**WHAT IS REQUIRED**
Your task is to repeat the records exactly from the line containing "Task: Open the Measure tab" onward, through the final line.

[DATA EXCERPTS — start]

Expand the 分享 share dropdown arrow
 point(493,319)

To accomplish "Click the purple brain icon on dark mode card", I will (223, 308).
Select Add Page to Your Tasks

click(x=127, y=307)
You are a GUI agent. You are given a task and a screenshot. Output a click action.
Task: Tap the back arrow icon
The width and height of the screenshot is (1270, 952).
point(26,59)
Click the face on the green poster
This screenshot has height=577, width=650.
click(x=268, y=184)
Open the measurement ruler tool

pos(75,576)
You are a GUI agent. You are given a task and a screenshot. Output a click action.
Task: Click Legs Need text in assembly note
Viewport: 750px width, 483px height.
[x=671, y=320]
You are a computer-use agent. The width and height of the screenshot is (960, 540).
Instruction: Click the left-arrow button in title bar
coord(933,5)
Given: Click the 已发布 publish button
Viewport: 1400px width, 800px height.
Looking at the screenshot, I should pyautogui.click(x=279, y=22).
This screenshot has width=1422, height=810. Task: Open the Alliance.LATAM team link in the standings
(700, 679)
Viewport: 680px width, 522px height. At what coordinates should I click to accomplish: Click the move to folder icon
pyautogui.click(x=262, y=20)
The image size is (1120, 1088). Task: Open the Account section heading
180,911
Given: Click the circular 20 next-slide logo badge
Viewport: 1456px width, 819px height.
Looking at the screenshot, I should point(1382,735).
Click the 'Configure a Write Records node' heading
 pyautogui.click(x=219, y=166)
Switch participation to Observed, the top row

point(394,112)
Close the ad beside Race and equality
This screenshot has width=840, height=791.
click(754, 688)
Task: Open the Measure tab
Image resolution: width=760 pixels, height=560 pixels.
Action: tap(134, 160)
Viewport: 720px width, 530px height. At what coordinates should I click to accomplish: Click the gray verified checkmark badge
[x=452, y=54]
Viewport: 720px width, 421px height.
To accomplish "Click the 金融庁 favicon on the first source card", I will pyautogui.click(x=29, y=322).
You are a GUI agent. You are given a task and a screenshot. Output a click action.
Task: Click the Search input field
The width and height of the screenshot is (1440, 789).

[DATA EXCERPTS — finish]

**RESULT OF THE TASK**
Task: Open the Measure tab
Image resolution: width=760 pixels, height=560 pixels.
Action: tap(134, 160)
Viewport: 720px width, 530px height. At what coordinates should I click to accomplish: Click the gray verified checkmark badge
[x=452, y=54]
Viewport: 720px width, 421px height.
To accomplish "Click the 金融庁 favicon on the first source card", I will pyautogui.click(x=29, y=322).
You are a GUI agent. You are given a task and a screenshot. Output a click action.
Task: Click the Search input field
The width and height of the screenshot is (1440, 789).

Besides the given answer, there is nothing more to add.